Sorot mata Angkasa yang dalam saat ini tampak kecewa. Dia memang menghormati ayahnya, tetapi mengapa rasanya ini tidak benar? Angkasa merasa terjebak dalam skenario saat ini. Ini masih terlalu berat. Hatinya tidak terima. Namun tatapan penuh kasih dan keyakinan dari sang ayah mampu menggoyahkan Angkasa.
"Tapi Pa..."
"Kalau masih cukup sulit, tolong anggap ini sebagai permohonan. Perjodohan kamu dan Aurora adalah permohonan kami, para orang dewasa yang terlalu bingung untuk mencari jalan keluar hingga harus mengorbankan perasaan kamu."

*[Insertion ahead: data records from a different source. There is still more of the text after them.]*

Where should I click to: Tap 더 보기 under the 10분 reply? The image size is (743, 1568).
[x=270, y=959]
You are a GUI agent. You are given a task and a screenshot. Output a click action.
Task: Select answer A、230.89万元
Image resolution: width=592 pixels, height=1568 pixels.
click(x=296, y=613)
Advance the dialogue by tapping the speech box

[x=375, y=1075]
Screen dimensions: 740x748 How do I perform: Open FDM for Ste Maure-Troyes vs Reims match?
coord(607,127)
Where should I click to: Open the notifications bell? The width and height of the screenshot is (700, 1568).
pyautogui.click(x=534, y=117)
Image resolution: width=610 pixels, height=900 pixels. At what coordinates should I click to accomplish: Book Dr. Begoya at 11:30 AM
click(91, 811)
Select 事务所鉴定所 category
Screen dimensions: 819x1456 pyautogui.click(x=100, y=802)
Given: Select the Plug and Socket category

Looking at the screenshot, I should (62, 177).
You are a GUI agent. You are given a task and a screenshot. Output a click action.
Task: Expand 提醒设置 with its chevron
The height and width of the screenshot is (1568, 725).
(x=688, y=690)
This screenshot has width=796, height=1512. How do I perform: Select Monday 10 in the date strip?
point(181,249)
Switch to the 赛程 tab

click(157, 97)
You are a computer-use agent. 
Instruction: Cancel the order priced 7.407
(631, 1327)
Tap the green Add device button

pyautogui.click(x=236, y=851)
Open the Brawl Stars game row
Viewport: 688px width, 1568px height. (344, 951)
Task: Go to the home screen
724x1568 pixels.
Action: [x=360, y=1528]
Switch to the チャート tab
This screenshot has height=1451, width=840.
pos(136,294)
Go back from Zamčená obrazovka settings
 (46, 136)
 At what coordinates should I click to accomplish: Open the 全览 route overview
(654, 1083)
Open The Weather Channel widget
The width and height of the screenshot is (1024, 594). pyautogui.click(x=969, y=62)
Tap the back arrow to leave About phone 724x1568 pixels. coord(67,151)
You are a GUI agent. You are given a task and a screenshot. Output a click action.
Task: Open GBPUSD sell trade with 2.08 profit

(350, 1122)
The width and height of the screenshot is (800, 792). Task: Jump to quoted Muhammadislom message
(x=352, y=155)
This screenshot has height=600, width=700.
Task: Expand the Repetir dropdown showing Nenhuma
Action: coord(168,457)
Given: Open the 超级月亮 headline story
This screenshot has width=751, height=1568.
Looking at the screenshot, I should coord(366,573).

Angkasa tidak bisa lagi mengelak. Pemuda itu hanya memiliki firasat bahwa, malam ini dan ke depannya tidak akan sama lagi seperti hari-hari sebelumnya. Dengan terpaksa ia menerima perjodohan dan berganti status sebagai tunangan seorang gadis yang tampak merepotkan. Aurora, huh? Arti dari namanya saja sudah kelihatan kalau kelak warna-warna itu bakal memenuhi dunia Angkasa, yang lebih menyukai rasa sepi dan tak ingin tersentuh.
Mari kita lihat, siapa yang akan bertahan. Aurora dengan warna-warna indah yang membawa nuansa cerah, atau Angkasa sang langit kelam yang menikmati dunia sepinya.